Tja, zo schrijf je in december dat dochterlief al haar plezier kwijt is. En ze haar voetbalschoenen voorgoed aan de wilgen wil hangen. En zo sta je in januari ineens weer het tenue te wassen.
Want ja, het plezier was weg. Totaal. Helemaal. Weg. En dus was het besluit zo goed als gemaakt. Na elf jaar was het mooi geweest. Ze had dromen gehad en offers gebracht. Genoten van alles wat op haar pad kwam (en dat was best veel). En een mooi laatste seizoen gedraaid. Het was tijd voor wat nieuws. Of niet?
Want gedurende de winterstop merkte ik toch een kleine aarzeling. In begin had ik het misschien niet eens door. Maar toen ik er op ging letten, zag ik het. Heel langzaam kwamen er kleine barstjes in haar vastberaden houding. En bleek het ‘niet meer voetballen’ ineens een stuk minder leuk te zijn, dan het gebrek aan plezier toen ze nog wél speelde.
En dus sloeg ook bij mij de twijfel toe. Wilde ze dit echt? Een groot deel van haar identiteit was (en is) verbonden met het spelletje. Nooit meer de adrenaline na het scoren van een doelpunt? Of de vreugde na een zwaarbevochten winst? Geen spanning meer voorafgaand aan een wedstrijd? Nooit meer die saamhorigheid met haar team, of de lol in de kleedkamer? Zelfs geen teleurstelling of frustratie meer bij het missen van een kans, het verliezen van een belangrijke wedstrijd of een dubieuze beslissing van de scheids?

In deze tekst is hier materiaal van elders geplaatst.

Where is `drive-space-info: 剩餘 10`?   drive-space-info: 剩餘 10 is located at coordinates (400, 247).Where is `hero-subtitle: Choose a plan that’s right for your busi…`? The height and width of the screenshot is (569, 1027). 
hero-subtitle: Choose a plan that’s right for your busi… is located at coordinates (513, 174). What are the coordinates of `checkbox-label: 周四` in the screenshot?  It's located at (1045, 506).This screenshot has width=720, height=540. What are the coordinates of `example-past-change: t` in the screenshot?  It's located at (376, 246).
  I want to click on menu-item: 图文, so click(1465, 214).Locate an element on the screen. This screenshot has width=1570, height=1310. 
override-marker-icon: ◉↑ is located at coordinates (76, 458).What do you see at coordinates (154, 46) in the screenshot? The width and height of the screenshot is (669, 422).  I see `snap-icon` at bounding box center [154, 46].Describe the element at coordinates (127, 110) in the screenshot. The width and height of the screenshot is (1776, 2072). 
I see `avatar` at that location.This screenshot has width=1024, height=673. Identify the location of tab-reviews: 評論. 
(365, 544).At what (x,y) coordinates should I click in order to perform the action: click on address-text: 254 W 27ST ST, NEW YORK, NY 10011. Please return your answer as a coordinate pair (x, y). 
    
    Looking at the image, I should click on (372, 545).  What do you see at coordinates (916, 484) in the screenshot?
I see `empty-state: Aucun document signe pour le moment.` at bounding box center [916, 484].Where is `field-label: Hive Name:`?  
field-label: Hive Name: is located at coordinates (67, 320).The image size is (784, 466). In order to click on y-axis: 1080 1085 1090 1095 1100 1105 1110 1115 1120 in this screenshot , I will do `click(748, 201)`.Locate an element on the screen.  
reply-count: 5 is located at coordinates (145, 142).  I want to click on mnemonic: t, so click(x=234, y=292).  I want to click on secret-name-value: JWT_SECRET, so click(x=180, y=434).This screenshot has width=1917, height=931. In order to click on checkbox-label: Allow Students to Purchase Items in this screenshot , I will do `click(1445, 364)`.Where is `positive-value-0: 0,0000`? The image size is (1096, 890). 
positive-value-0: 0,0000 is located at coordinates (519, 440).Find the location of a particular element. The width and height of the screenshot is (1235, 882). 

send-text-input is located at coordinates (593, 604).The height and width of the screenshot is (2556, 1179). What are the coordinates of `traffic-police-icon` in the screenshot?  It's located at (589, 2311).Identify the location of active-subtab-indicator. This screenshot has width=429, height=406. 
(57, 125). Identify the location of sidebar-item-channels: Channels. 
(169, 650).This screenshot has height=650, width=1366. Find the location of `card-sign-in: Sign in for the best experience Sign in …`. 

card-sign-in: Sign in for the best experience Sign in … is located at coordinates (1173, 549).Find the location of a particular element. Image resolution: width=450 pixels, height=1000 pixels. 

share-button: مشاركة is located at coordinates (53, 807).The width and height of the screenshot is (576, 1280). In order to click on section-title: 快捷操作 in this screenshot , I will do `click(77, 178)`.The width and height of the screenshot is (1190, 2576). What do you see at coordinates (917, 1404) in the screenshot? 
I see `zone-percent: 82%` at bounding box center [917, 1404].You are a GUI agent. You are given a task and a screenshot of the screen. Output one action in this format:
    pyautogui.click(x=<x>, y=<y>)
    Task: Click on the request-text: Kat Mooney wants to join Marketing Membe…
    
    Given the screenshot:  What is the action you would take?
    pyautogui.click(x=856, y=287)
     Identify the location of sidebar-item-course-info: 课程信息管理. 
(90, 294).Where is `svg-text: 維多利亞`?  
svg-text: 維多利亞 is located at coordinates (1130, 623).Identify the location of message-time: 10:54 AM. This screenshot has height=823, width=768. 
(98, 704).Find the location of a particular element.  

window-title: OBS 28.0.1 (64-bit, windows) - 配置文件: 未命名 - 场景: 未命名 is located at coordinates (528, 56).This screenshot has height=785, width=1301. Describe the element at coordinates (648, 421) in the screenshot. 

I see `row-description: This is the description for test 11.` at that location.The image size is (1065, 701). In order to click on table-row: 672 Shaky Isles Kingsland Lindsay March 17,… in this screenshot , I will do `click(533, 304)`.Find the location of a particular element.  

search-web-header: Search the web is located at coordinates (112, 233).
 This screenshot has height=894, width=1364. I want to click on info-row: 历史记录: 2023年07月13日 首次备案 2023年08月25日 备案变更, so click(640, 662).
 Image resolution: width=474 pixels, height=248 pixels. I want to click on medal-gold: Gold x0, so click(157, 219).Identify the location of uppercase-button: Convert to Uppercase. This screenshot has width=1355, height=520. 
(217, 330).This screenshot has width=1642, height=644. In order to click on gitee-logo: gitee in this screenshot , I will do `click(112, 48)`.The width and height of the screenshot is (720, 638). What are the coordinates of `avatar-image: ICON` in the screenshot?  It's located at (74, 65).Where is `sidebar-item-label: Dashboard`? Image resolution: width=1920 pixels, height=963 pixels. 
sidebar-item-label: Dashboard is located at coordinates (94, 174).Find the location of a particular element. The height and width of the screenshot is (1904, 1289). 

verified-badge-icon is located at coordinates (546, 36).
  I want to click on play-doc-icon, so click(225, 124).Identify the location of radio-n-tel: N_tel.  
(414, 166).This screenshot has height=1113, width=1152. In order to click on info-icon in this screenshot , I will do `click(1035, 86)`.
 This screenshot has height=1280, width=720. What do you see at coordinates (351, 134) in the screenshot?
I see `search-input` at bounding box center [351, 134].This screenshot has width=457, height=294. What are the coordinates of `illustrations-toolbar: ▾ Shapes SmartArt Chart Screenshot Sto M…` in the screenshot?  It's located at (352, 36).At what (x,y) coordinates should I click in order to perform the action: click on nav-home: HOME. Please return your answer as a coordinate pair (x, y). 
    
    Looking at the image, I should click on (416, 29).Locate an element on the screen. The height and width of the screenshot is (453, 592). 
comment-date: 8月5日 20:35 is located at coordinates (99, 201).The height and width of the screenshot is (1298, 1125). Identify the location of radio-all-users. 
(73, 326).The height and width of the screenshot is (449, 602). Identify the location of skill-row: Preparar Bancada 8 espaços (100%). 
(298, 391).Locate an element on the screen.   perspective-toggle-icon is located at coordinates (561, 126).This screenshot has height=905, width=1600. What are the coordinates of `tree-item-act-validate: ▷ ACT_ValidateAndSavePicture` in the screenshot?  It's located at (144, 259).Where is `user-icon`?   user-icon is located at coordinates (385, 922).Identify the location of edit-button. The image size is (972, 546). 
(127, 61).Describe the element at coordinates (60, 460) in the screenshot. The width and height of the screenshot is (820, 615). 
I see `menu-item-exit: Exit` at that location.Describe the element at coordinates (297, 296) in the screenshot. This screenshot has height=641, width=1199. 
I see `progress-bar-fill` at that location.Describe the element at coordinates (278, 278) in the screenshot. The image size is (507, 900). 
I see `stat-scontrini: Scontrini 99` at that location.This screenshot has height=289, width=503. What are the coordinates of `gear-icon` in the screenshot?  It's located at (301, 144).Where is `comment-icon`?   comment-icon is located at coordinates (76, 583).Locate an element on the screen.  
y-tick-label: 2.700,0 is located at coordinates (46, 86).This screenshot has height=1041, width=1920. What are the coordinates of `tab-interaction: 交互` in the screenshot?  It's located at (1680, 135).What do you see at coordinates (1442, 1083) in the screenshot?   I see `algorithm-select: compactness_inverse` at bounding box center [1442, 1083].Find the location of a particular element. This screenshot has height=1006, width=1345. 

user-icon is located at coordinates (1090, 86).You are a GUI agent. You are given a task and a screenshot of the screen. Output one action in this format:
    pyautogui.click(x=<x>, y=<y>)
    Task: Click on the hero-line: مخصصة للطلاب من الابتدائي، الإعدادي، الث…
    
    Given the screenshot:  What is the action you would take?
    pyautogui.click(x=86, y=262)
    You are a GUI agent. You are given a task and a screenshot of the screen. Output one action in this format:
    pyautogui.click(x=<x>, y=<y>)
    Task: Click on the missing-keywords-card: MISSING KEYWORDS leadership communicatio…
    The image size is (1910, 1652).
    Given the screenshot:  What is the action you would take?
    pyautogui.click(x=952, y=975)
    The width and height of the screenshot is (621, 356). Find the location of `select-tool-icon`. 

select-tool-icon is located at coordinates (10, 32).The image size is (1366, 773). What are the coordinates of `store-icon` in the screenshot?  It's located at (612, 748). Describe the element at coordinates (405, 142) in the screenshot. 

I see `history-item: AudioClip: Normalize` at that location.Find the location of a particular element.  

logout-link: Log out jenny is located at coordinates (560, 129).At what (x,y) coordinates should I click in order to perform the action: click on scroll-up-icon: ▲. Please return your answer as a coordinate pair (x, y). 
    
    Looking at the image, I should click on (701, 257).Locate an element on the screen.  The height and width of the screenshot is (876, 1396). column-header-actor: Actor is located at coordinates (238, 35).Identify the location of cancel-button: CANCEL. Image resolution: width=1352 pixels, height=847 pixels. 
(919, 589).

Gelukkig stond er na de winterstop nog een gesprek met de trainster gepland. En eerlijk is eerlijk, er was weinig overtuigingskracht nodig. Het gemis woog gewoonweg te zwaar. En dus stond ze die zelfde avond alweer met haar team in de sportschool. Heerlijk vond ze het. En nu kijkt ze uit naar morgen. Want dan staat de eerste wedstrijd na de winterstop op het programma. Of eigenlijk de tweede, maar de vorige werd afgelast vanwege de sneeuw. Hoe het ook zij, ik kan mijn taxibordje weer tevoorschijn halen. Dochterlief is terug van eigenlijk nooit weggeweest.